As it happens, the Pittsburgh Post reported last week that Pennsylvania has four of the nation's 10 "dirtiest power plants." Mercury is a byproduct of coal combustion.
Leichtman also believes that northern states "get most of the prevailing wind that comes across the Pacific. You get that trans-Pacific flow which is all Chinese mercury. We're getting a load of Chinese mercury, as far as I can tell."
Leichtman's comments meant that the two people I talked to, who knew anything about autism among the Amish, independently brought up mercury exposure -- in vaccines and in the environment-- as the cause of most of the cases.
That's a link others have made, although not to the Amish, whose autism prevalence has apparently never been studied:
- "We believe that thimerosal and environmental mercury -- which are worldwide pollutants -- are behind the surge" in autism in the 1990s, wrote Sallie Bernard in 2002. She is a founder of the group Safe Minds, which wants mercury out of all medical products. Bernard co-authored a controversial 1999 study about thimerosal, "Autism: A novel form of mercury poisoning."
- "In the end it is mercury in the brain that causes such problems, and that mercury can come from several sources," said Boyd Haley, chairman of the chemistry department at the University of Kentucky and another maverick on thimerosal.

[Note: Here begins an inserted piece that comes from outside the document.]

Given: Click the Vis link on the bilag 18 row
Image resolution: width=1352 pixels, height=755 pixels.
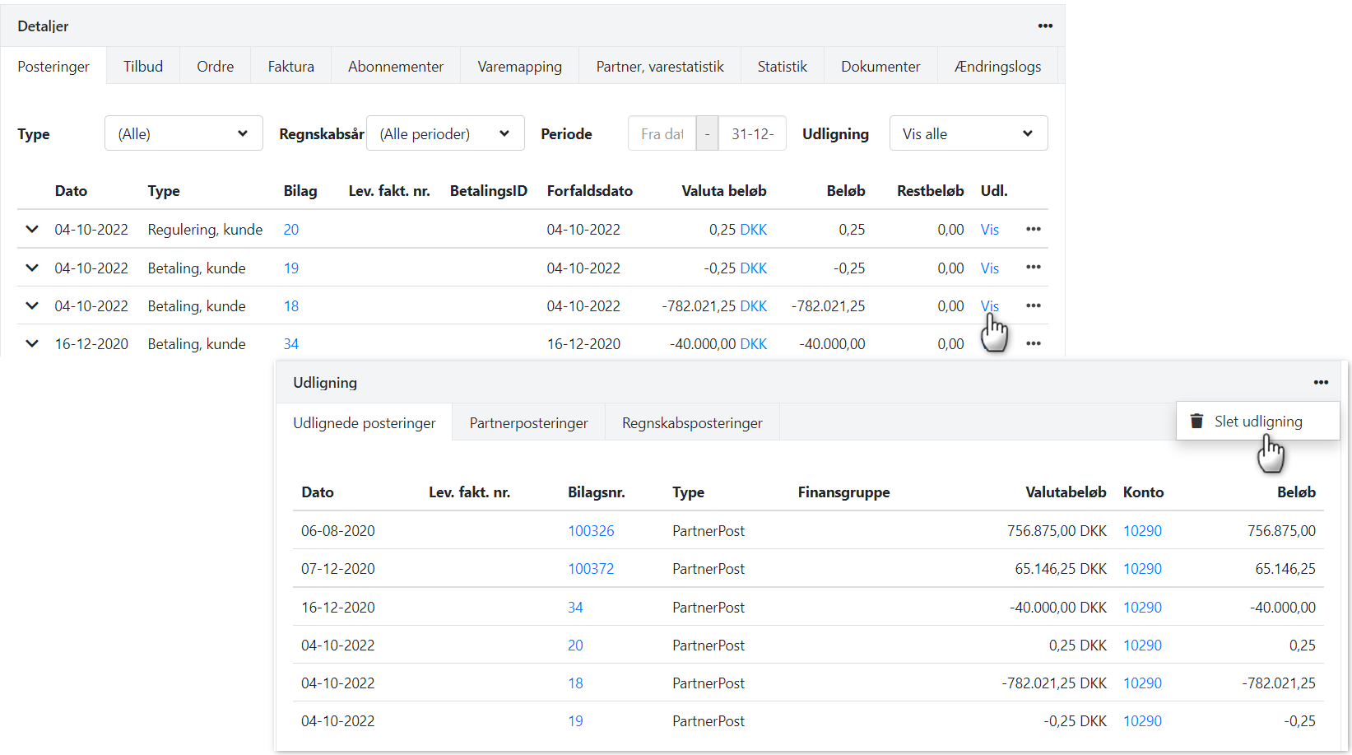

"Therefore, a logical approach is to think that all mercury exposures are additive, even if some may be more causative than others."
Haley cited a recent Texas study, first reported by United Press International in March, that found an association between autism rates and exposure to industrial mercury emissions in Texas counties. One county with high autism but low exposure to mercury emissions turned out on closer inspection to be the site of a huge abandoned mercury mine, the researchers found.

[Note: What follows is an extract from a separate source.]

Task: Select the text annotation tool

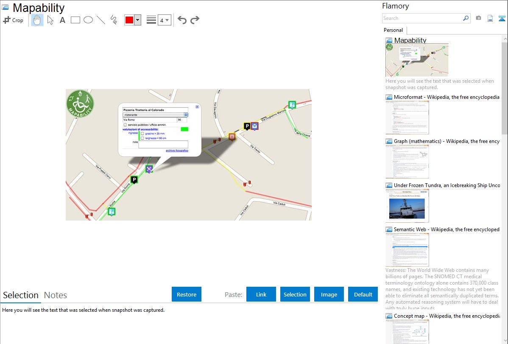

Leichtman believes the damage to children is being done by environmental mercury, not the mercury in vaccines (my own research makes me think that if it's either, it's both). He said he can detect elevated mercury levels in about half his 500 autism patients.
"Environmental mercury is horrible," he said, "and I think that's where it's coming from. To me, people with autism are the canaries in the coal mine. A lot of them are reflecting the damage from all of that."
Leichtman, like a number of other doctors, is trying to flush mercury out of autistic children through a process called chelation (key-LAY-shun).
Chelation as a treatment for autism is unproven and controversial (what about autism is not unproven and controversial?), and it carries a risk of serious side effects. Chelation has been used for 40 years in cases of heavy metal toxicity, including lead poisoning.
But does it help children with autism?
"The people in Pennsylvania wouldn't take chelation," Leichtman said, and noted the Amish aversion to medical procedures and drugs. "One in Iowa did. He certainly did better."
We'll look at chelation and its implications in the next column.